Heritability (h2) is defined as the relative proportion of the total phenotypic variance in a complex trait that is attributable to the additive effects of genes. Using quantitative genetic analysis, the total phenotypic variance for the components of the metabolic syndrome was decomposed into genetic and environmental components.

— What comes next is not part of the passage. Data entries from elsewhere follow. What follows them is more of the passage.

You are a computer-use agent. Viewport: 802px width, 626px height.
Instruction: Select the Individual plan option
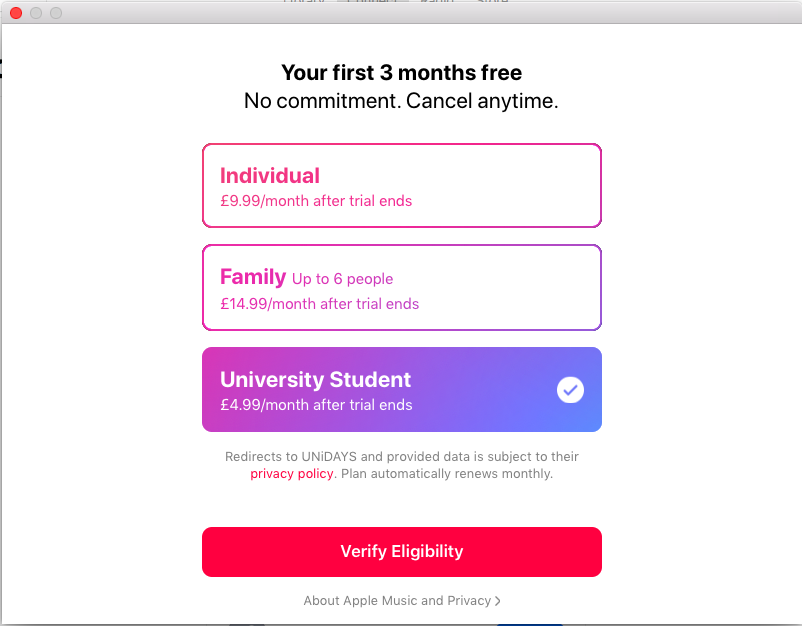402,186
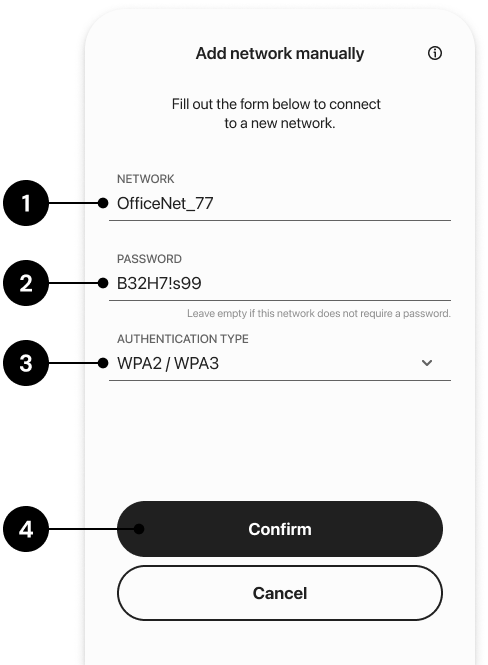Click the 'Fill out the form' description text

[x=276, y=113]
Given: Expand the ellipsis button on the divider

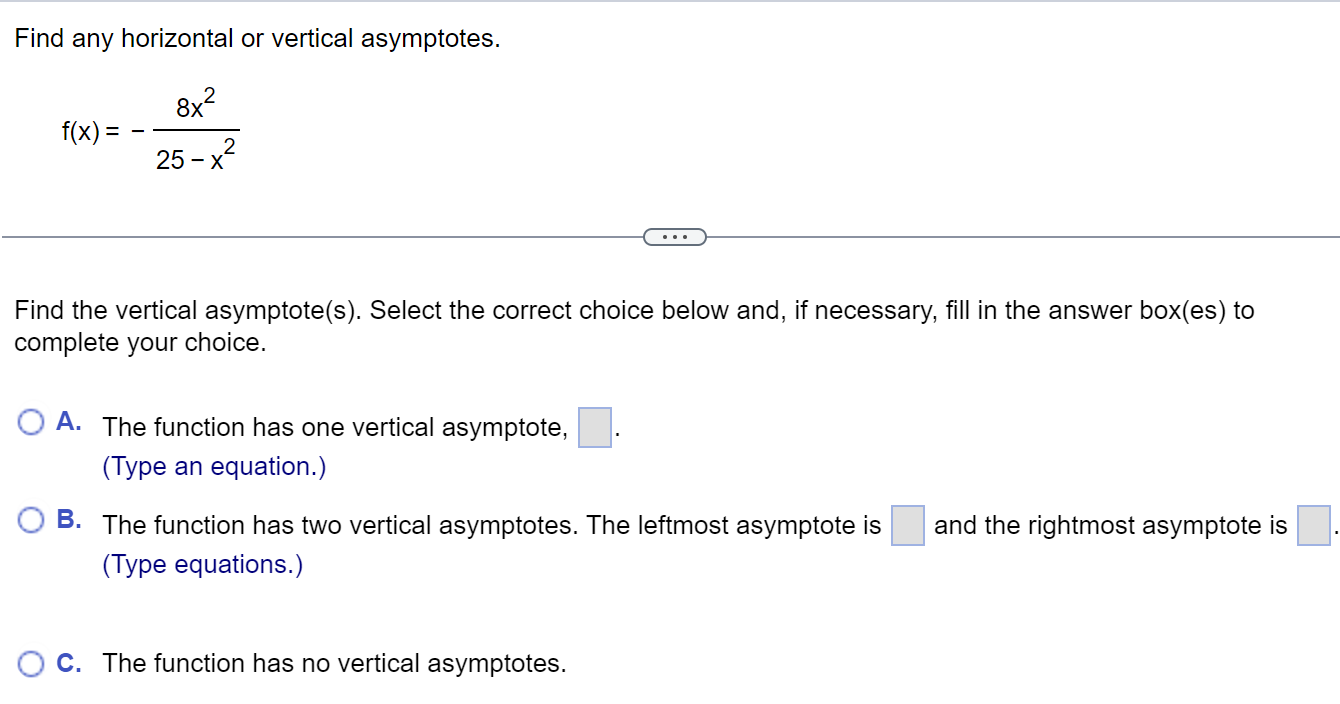Looking at the screenshot, I should coord(675,237).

Significant heritabilities (h2) for BMI, FM, waist circumference, TG, HDL, SBP, fasting serum glucose, and ALT were demonstrated for this cohort of Hispanic children, indicating a significant portion of the variance in these components is due to additive genetic effects (9). The ascertainment of our cohort was based on an obese proband, which theoretically could introduce bias into our estimate of heritability. However, we routinely correct for ascertainment bias in all our genetic analyses. Therefore, this estimate of heritability is generalizable to Hispanic children and, therefore, substantiates a strong genetic contribution to the components of the metabolic syndrome in Hispanic children.

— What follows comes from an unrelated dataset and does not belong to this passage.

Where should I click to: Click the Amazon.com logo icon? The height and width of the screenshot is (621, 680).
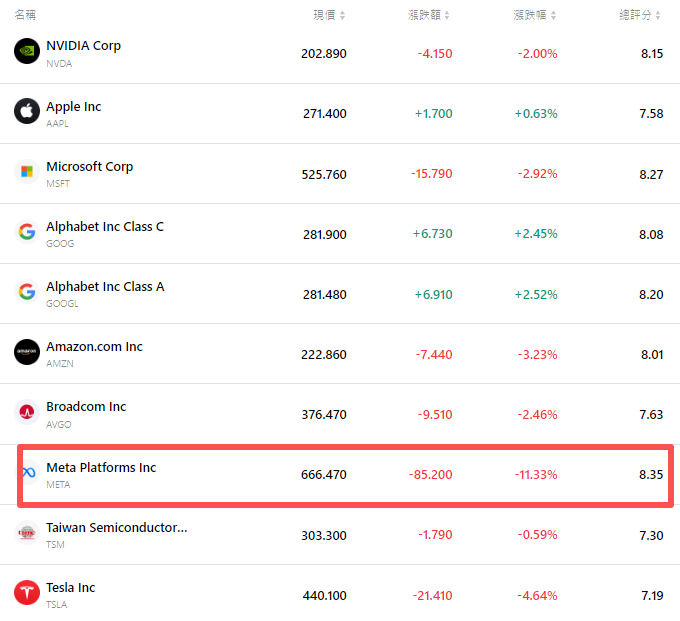pos(27,352)
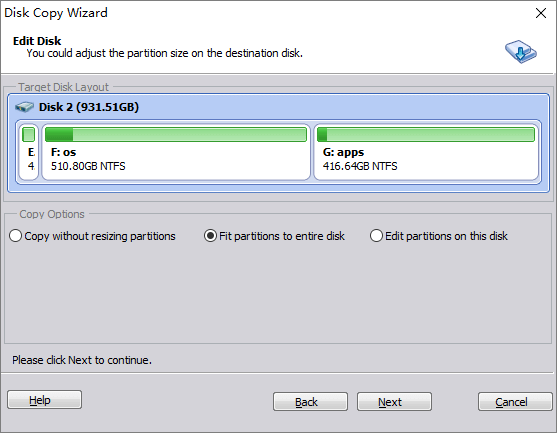Go Back to the previous step
557x433 pixels.
coord(310,402)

Significant genetic correlations were detected among the components of the metabolic syndrome, suggesting pleiotropy may underlie the clustering of these components. Pleiotropy was seen between SBP and glucose and adiposity-related traits (waist circumference and BMI z-score). The positive genetic correlations indicate that shared genes that augment glucose and adiposity also increase SBP. A negative genetic correlation between HDL and waist circumference was found, implying that the genes influencing these phenotypes have opposite effects on each trait. Positive genetic correlations were found between ALT and TG, insulin, waist circumference, as well as BMI z-score. Pleiotropy between BMI and insulin also has been reported in adult Hispanics (38) and in baboons (39). These observations suggest that the association between the metabolic syndrome and liver damage has a significant genetic component.

In conclusion, the complications of obesity in Hispanic children arise as a result of complex interactions between genetic and environmental factors. Significant heritabilities and pleiotropy seen for the components of the metabolic syndrome indicate a strong genetic contribution to the high prevalence of the metabolic syndrome in overweight Hispanic children.